(Saved data entries)
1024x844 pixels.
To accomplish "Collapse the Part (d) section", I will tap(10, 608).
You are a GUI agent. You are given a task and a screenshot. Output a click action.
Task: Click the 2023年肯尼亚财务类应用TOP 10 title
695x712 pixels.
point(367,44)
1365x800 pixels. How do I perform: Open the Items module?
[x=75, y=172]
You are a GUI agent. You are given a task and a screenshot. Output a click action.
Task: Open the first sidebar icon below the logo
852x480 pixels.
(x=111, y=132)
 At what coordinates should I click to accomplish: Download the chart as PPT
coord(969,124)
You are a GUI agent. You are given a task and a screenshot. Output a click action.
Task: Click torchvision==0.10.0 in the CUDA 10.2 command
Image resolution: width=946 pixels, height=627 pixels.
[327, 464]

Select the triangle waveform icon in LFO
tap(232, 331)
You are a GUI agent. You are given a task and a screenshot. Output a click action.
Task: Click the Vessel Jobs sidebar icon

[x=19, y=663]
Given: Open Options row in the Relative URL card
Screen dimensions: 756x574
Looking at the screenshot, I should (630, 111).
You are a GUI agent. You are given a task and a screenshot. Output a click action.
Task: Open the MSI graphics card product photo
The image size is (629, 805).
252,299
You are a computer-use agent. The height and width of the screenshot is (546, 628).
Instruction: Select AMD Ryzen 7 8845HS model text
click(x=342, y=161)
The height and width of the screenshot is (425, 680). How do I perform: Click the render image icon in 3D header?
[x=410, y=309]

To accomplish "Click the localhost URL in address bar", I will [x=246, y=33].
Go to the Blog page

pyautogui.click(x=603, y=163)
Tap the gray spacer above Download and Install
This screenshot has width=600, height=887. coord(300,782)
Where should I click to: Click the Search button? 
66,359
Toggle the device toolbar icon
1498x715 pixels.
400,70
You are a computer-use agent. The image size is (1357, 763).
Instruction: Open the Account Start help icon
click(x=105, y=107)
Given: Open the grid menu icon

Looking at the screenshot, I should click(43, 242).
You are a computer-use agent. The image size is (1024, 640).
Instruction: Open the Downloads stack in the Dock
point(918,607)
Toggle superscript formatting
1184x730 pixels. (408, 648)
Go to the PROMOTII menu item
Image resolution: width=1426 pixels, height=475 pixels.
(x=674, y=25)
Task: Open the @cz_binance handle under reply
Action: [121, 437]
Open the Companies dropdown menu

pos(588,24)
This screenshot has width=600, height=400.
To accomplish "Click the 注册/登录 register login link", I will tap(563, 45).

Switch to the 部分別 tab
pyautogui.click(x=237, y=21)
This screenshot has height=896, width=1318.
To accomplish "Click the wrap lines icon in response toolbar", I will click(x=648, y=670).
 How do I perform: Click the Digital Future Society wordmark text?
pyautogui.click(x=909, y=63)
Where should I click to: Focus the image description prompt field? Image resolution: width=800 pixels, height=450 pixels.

→ Exercise directions
Your answer should repeat every entry exactly.

→ Your solution
1024x844 pixels.
To accomplish "Collapse the Part (d) section", I will tap(10, 608).
You are a GUI agent. You are given a task and a screenshot. Output a click action.
Task: Click the 2023年肯尼亚财务类应用TOP 10 title
695x712 pixels.
point(367,44)
1365x800 pixels. How do I perform: Open the Items module?
[x=75, y=172]
You are a GUI agent. You are given a task and a screenshot. Output a click action.
Task: Open the first sidebar icon below the logo
852x480 pixels.
(x=111, y=132)
 At what coordinates should I click to accomplish: Download the chart as PPT
coord(969,124)
You are a GUI agent. You are given a task and a screenshot. Output a click action.
Task: Click torchvision==0.10.0 in the CUDA 10.2 command
Image resolution: width=946 pixels, height=627 pixels.
[327, 464]

Select the triangle waveform icon in LFO
tap(232, 331)
You are a GUI agent. You are given a task and a screenshot. Output a click action.
Task: Click the Vessel Jobs sidebar icon

[x=19, y=663]
Given: Open Options row in the Relative URL card
Screen dimensions: 756x574
Looking at the screenshot, I should (630, 111).
You are a GUI agent. You are given a task and a screenshot. Output a click action.
Task: Open the MSI graphics card product photo
The image size is (629, 805).
252,299
You are a computer-use agent. The height and width of the screenshot is (546, 628).
Instruction: Select AMD Ryzen 7 8845HS model text
click(x=342, y=161)
The height and width of the screenshot is (425, 680). How do I perform: Click the render image icon in 3D header?
[x=410, y=309]

To accomplish "Click the localhost URL in address bar", I will [x=246, y=33].
Go to the Blog page

pyautogui.click(x=603, y=163)
Tap the gray spacer above Download and Install
This screenshot has width=600, height=887. coord(300,782)
Where should I click to: Click the Search button? 
66,359
Toggle the device toolbar icon
1498x715 pixels.
400,70
You are a computer-use agent. The image size is (1357, 763).
Instruction: Open the Account Start help icon
click(x=105, y=107)
Given: Open the grid menu icon

Looking at the screenshot, I should click(43, 242).
You are a computer-use agent. The image size is (1024, 640).
Instruction: Open the Downloads stack in the Dock
point(918,607)
Toggle superscript formatting
1184x730 pixels. (408, 648)
Go to the PROMOTII menu item
Image resolution: width=1426 pixels, height=475 pixels.
(x=674, y=25)
Task: Open the @cz_binance handle under reply
Action: [121, 437]
Open the Companies dropdown menu

pos(588,24)
This screenshot has width=600, height=400.
To accomplish "Click the 注册/登录 register login link", I will tap(563, 45).

Switch to the 部分別 tab
pyautogui.click(x=237, y=21)
This screenshot has height=896, width=1318.
To accomplish "Click the wrap lines icon in response toolbar", I will click(x=648, y=670).
 How do I perform: Click the Digital Future Society wordmark text?
pyautogui.click(x=909, y=63)
Where should I click to: Focus the image description prompt field? Image resolution: width=800 pixels, height=450 pixels.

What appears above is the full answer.